Powerenz designed and assembled a portable solar charger system that consisted of the following:

a. 100-watt, foldable, light-weight, efficient, water-proof solar panel, including a 30-foot outdoor and underground-rated extension cable, b. 40 amp-hour, 12.8-volt, lithium iron phosphate (LFP) battery pack with protective circuitry, c. 10.5-amp highly-efficient and lightweight solar charge controller, d. continuous 200-watt, pure sine wave, 12VDC-220VAC power inverter that has 2 AC outlets, e. 12-volt DC cigarette lighter socket, f. water-resistant, heavy-duty carrying case with internal foam padding, g. spare parts, fuses, etc., and a basic volt-meter with spare rechargeable batteries, and h. A small battery charger that could operate off of the main system, and that could recharge AA, AAA, and CR123 batteries.

The completed system weighed approximately 26 pounds. Due to the limitations on the total weight of the system, and, therefore, the size of the battery, Powerenz recommended that WFR purchase a small, energy-efficient movie projector that used LED or fluorescent lighting, rather than a more traditional inefficient, excessive heat-producing, incandescent or halogen projector. Lithium battery chemistry was chosen over lead acid in order to reduce the weight, and increase the operational life significantly. A lightweight, foldable, portable solar panel was chosen over the traditional aluminum-framed, tempered-glass, roof-type solar panel to reduce both weight and dimensions, though the cost increased significantly. Based on the power draw specs of the DVD player and projector, two 2-hour movies or other videos, documentaries, and educational videos could be shown every evening using the power system. During the hours of daylight, assuming a location could be found that has good unobstructed sunshine, the power system battery could be recharged from empty to full in 7-8 hours, and be ready for the next evening’s presentations. In the event of rain and/or poor sunshine that lasted an entire day, the battery stored enough energy to operate for 2 consecutive evenings in the absence of recharging. This was satisfactory to the group.
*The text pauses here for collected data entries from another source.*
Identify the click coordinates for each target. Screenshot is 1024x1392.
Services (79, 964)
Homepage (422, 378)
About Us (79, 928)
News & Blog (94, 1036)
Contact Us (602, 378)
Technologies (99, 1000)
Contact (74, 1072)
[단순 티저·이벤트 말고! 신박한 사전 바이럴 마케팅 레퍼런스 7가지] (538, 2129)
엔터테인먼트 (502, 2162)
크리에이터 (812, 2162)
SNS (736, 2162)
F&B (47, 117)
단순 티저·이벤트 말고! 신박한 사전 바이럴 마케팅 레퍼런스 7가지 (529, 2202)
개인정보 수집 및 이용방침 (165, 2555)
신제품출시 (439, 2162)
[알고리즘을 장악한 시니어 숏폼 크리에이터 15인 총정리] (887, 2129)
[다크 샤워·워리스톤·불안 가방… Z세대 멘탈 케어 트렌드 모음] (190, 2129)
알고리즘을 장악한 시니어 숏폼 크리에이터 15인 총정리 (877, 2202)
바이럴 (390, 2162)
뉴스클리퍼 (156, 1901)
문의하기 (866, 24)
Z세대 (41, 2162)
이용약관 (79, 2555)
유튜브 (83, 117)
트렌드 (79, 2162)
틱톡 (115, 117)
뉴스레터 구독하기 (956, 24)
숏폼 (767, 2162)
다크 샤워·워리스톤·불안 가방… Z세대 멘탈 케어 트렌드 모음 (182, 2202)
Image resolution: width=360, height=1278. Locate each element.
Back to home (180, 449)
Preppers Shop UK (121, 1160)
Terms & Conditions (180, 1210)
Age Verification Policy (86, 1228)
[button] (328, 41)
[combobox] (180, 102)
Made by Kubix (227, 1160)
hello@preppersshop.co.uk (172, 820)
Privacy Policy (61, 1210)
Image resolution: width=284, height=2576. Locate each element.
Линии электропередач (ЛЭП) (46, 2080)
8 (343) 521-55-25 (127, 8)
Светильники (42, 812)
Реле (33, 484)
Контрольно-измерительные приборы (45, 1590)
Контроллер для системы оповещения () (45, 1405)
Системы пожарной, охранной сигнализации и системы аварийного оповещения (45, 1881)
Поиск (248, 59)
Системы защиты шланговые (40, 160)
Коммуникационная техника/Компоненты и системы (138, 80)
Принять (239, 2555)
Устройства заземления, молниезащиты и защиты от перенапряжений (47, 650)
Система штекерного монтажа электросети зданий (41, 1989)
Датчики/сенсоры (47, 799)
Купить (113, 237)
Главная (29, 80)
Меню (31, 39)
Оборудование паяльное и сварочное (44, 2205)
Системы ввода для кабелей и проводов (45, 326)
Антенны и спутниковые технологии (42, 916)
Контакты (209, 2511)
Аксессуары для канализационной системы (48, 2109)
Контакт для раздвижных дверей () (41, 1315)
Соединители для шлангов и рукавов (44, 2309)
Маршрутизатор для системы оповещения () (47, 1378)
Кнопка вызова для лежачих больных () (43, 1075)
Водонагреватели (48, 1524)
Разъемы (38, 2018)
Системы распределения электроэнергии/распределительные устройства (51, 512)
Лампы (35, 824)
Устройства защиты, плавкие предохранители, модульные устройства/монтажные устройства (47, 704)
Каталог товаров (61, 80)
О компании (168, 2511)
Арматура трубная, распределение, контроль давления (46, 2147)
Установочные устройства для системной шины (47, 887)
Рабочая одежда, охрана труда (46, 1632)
Five months later, the children of the village watched their first ever movie by Walt Disney, The Jungle Book, of course. Members of the Mission were able to translate as needed. There are similar small villages in the Rain Forest, more remote, and harder to get to than this village. Once the performance of the portable solar charger and panel have been perfected, perhaps WFR will venture to another village and bring along his silent source of electricity with him.